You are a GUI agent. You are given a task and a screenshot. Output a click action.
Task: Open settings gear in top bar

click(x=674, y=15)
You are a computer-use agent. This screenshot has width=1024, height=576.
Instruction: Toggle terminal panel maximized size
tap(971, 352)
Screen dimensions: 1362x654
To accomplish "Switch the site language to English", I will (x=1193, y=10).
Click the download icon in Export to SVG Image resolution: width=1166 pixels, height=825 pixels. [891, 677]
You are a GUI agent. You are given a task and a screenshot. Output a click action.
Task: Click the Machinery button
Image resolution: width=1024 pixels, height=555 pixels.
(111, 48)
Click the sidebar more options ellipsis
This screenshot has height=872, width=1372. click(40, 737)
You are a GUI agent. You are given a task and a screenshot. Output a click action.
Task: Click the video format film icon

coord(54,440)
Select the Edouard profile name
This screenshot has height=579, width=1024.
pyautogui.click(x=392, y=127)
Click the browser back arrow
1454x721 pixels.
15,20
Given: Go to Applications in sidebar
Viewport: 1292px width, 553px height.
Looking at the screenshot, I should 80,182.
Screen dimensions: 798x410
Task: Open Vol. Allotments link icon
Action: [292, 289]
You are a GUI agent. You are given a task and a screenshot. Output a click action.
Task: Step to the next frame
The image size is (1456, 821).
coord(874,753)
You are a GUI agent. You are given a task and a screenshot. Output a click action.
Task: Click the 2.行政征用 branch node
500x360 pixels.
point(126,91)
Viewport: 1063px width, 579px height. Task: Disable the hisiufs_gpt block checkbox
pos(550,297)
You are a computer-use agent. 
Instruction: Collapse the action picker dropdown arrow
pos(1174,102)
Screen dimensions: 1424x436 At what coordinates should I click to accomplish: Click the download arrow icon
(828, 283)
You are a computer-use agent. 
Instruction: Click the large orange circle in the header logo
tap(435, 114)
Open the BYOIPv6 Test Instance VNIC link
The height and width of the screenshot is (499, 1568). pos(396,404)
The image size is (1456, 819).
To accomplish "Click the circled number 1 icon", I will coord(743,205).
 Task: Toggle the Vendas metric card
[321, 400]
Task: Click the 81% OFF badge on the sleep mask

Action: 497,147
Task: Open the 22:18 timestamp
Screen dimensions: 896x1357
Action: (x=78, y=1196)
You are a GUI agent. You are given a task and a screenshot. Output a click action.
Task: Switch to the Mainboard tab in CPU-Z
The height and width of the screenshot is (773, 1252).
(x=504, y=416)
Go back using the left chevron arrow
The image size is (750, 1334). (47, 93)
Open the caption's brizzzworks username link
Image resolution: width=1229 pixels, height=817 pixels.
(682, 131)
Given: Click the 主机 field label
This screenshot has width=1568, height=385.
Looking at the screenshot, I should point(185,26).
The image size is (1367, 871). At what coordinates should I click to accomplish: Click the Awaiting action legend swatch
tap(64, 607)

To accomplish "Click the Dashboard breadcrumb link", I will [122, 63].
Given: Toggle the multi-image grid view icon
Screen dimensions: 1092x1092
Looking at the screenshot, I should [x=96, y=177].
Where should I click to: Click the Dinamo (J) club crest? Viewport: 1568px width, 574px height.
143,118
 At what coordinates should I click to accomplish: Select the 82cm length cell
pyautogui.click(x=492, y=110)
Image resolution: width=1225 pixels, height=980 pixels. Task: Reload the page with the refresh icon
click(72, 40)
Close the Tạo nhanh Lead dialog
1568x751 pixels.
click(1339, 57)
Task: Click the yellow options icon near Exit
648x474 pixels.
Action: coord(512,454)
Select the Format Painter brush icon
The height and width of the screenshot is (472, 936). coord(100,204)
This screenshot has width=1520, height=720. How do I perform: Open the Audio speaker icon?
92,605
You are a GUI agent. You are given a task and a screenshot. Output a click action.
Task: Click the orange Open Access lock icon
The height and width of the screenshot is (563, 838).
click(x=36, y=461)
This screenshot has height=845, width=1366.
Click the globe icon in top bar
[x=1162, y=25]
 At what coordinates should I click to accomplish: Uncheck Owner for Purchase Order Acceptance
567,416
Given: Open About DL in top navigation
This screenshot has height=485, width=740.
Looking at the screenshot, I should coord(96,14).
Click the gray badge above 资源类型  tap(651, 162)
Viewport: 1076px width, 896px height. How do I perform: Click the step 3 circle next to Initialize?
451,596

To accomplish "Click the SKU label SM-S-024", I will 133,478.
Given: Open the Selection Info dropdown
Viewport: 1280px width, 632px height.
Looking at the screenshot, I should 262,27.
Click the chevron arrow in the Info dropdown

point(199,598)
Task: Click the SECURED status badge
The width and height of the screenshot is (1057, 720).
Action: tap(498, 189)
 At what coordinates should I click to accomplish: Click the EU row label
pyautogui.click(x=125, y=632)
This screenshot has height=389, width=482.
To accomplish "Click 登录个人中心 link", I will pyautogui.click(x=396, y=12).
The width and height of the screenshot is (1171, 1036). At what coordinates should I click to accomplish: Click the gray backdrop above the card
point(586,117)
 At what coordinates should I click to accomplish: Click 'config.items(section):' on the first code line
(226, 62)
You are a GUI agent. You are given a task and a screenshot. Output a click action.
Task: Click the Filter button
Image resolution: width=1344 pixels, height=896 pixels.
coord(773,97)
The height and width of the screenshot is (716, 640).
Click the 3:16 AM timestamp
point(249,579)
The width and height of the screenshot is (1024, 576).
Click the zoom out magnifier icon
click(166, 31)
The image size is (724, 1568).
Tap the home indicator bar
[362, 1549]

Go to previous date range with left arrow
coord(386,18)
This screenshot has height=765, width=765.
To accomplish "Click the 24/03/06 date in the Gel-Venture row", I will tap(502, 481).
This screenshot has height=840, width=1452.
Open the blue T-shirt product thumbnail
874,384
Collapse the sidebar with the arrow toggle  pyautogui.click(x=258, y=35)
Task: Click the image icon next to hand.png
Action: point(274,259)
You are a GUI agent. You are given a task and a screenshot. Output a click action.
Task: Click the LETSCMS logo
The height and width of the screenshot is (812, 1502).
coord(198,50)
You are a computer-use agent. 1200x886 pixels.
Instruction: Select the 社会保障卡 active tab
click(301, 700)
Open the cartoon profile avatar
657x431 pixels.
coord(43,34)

________________________________________

§ **Exercise directions**:
The task calls for every line of the material that contains the string "computer".

§ **Problem solution**:
You are a computer-use agent. This screenshot has width=1024, height=576.
You are a computer-use agent. 
You are a computer-use agent. 
You are a computer-use agent. 1200x886 pixels.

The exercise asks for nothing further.